### Objective 1
In the T5 error post, which checkpoint is the tokenizer loaded from?
### Objective 2
Reproduce the T5 error post, taking everything from "I need help" down to "error for reference.".
### Objective 3
Continue the T5 error post, starting after its last line.

### Document extract
—————

Getting the following error "valueError: You have to specify either decoder_input_ids or decoder_inputs_embeds"

Hi there,

I need help with this issue I am facing while using T5-base via AutoModelforSeq2SeqLM. Kindly help with it. I am providing my code along with the error for reference.

Code:-

import random
import numpy as np
import torch
import pandas as pd
import json
import transformers
from transformers import AutoTokenizer
from transformers import AutoModelForSeq2SeqLM
from trl import RewardTrainer, SFTTrainer
from datasets import Dataset
from transformers import (
    Trainer,
    TrainingArguments,
    default_data_collator,
    DataCollatorForLanguageModeling
)

device="cuda"
df = pd.read_parquet("/raid/ganesh/vishak/pranav/ss2113/train_rlhf.parquet")
model = AutoModelForSeq2SeqLM.from_pretrained("summarization_policy_new/").to(device)
tokenizer = AutoTokenizer.from_pretrained("google-t5/t5-base", truncation=True, max_length=256, padding="max_length")
text = df.iloc[2]["prompt"]
tokenized_text = tokenizer(text, return_tensors="pt", max_length=256).to(device)

—————

### Dataset
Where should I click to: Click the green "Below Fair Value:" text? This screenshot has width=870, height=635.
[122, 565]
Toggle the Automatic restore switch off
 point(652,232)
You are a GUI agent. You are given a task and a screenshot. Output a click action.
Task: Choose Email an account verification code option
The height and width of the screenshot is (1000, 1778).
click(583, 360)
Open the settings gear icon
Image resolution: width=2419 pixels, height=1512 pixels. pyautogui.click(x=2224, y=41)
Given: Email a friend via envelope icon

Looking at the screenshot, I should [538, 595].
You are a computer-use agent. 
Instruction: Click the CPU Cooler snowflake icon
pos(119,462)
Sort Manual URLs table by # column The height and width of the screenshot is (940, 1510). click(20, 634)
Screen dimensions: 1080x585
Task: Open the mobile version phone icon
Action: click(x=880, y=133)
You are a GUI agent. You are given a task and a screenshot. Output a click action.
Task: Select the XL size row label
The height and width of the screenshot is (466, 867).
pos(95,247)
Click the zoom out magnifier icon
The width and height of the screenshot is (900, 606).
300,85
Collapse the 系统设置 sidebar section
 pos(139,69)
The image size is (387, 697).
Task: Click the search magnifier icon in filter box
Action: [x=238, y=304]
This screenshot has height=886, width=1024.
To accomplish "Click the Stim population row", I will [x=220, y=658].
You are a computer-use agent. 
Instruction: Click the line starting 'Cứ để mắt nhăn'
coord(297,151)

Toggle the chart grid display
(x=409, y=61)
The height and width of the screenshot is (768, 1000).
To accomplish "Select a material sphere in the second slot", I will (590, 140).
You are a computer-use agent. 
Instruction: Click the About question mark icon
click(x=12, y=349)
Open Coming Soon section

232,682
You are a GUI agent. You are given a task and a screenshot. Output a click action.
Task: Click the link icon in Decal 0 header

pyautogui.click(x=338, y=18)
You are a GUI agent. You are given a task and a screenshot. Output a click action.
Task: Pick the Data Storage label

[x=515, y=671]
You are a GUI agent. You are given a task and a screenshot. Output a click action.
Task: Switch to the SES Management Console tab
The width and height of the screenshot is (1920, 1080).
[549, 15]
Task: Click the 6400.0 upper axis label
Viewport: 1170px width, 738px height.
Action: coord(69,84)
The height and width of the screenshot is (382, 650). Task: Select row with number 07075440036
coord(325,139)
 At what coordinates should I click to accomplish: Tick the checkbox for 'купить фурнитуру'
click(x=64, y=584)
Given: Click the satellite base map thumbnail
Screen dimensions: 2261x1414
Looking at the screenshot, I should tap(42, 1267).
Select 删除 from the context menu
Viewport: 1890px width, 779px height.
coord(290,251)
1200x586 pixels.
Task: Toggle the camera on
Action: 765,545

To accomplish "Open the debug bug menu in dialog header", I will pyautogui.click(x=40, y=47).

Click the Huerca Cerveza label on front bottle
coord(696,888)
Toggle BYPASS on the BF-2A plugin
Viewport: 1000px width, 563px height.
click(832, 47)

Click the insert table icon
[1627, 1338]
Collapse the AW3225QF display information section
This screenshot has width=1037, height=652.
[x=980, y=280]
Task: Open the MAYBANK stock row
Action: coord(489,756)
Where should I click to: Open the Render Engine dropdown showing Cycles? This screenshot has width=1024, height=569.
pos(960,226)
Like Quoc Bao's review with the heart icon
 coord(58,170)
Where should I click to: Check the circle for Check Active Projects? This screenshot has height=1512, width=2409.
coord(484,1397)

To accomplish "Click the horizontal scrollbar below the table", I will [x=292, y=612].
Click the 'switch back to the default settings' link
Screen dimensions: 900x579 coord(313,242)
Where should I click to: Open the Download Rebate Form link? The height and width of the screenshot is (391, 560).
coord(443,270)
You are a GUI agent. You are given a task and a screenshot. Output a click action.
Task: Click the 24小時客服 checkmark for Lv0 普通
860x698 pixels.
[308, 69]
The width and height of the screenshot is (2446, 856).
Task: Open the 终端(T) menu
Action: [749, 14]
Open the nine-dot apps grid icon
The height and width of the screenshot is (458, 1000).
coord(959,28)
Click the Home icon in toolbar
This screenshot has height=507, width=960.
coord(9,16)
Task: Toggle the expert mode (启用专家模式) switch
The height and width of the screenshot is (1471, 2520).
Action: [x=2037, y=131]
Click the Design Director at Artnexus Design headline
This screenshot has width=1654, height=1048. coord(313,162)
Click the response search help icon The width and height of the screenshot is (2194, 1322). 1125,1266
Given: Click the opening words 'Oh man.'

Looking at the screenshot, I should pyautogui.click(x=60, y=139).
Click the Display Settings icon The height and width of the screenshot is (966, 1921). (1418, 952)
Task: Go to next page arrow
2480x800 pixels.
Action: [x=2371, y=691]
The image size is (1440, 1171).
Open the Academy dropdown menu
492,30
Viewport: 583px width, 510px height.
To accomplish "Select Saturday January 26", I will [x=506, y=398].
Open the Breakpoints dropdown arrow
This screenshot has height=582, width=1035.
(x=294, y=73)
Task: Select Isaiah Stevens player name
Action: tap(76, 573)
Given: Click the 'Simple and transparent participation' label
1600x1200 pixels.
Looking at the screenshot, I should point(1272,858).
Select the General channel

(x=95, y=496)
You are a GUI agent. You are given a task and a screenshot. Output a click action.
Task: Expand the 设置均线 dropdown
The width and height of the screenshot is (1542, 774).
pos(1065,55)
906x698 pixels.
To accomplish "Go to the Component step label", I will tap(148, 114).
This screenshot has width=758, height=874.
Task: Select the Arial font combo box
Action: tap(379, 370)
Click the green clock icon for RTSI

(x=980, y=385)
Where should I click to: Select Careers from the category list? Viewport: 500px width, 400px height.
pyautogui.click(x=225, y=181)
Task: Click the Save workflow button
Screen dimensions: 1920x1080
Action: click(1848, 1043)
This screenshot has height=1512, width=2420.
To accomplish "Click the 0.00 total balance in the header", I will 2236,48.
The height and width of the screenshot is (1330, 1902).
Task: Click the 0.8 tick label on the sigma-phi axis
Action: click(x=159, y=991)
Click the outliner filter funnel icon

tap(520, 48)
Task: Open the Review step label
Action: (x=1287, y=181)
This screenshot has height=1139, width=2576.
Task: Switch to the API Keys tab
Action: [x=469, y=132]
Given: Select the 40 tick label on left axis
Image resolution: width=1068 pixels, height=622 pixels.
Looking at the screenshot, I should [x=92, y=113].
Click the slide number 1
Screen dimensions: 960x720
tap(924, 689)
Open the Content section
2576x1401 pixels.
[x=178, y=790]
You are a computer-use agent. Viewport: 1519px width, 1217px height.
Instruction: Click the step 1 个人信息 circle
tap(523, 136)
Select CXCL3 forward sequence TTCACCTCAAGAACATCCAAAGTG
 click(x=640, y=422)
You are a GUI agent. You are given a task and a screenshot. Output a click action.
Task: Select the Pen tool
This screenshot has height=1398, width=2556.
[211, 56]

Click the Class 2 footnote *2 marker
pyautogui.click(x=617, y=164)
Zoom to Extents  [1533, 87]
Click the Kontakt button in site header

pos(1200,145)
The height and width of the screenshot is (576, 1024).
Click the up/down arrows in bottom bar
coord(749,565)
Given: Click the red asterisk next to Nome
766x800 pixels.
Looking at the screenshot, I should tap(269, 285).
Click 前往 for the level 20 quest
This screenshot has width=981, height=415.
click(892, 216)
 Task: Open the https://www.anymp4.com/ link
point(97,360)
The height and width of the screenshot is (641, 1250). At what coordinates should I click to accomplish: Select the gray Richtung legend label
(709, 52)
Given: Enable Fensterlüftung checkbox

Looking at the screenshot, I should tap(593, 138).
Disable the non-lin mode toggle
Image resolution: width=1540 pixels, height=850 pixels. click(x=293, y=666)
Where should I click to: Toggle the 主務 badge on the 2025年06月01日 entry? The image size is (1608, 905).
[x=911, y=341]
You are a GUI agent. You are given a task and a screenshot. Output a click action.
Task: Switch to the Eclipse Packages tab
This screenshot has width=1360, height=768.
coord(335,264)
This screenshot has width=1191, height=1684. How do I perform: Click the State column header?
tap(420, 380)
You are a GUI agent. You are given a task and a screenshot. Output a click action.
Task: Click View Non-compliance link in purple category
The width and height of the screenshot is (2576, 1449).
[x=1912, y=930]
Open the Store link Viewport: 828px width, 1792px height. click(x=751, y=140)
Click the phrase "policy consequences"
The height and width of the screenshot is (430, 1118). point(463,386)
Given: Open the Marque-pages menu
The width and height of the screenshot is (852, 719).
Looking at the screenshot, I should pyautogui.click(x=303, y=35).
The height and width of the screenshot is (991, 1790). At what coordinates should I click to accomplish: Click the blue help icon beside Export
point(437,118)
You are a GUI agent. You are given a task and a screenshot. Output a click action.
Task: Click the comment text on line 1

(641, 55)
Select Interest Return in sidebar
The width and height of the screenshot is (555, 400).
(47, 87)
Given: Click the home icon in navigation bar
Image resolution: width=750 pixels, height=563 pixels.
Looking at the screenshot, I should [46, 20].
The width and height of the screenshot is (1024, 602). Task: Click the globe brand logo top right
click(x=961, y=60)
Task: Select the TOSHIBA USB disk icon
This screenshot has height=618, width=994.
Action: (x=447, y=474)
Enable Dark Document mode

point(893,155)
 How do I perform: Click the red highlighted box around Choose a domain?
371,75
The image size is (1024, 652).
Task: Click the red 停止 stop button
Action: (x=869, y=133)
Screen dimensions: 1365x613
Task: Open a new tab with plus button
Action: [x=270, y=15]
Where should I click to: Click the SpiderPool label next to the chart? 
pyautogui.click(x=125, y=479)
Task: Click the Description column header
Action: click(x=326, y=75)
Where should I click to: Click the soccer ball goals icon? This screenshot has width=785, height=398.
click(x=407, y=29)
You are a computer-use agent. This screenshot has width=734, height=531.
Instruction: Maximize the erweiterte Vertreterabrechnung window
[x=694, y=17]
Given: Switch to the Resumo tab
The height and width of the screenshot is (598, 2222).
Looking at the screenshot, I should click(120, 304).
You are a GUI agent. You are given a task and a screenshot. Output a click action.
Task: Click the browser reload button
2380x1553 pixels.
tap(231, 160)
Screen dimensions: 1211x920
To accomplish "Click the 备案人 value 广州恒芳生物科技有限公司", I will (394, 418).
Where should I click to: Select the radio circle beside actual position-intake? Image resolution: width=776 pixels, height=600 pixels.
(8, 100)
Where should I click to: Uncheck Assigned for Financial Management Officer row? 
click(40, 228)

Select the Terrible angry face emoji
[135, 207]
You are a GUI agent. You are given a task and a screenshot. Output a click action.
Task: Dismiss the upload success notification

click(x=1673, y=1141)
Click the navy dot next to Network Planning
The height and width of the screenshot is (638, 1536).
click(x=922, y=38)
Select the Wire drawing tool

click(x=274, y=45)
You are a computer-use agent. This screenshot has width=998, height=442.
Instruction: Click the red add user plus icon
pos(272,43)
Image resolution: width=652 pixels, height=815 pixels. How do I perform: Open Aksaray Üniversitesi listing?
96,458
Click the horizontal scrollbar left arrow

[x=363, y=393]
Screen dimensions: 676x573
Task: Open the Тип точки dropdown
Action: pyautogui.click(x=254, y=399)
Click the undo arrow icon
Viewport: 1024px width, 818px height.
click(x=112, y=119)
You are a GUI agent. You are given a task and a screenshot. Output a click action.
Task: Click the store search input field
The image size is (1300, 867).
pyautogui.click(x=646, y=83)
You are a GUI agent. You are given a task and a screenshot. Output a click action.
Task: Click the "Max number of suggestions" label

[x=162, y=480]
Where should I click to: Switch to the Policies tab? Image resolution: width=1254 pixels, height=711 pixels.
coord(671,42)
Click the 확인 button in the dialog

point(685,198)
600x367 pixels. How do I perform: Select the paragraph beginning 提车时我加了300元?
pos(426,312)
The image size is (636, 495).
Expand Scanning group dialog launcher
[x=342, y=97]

—————

### Exercise output 1
google-t5/t5-base

### Exercise output 2
I need help with this issue I am facing while using T5-base via AutoModelforSeq2SeqLM. Kindly help with it. I am providing my code along with the error for reference.

### Exercise output 3
tokenizer.decode(model.generate(**tokenized_text)[0])

df = pd.read_parquet("/raid/ganesh/vishak/pranav/ss2113/test_summ.parquet")
df = df[:10]
raw_dataset = Dataset.from_pandas(df)
raw_dataset

tokenizer = AutoTokenizer.from_pretrained("google-t5/t5-base",truncation=True, max_length=256, padding="max_length")
model = AutoModelForSeq2SeqLM.from_pretrained("/raid/ganesh/vishak/pranav/ss2113/summarization_policy_new").to(device)

tokenizer.add_special_tokens({'pad_token': '[PAD]'})
def formatting_func(examples):
    kwargs = {"padding": "max_length",
              "truncation": True,
              "max_length": 256,
              "return_tensors": "pt"
              }
    prompt_plus_chosen_response = examples["prompt"] + "\n" + examples["chosen"]
    prompt_plus_rejected_response = examples["prompt"] + "\n" + examples["rejected"]
    tokens_chosen = tokenizer.encode_plus(prompt_plus_chosen_response, **kwargs)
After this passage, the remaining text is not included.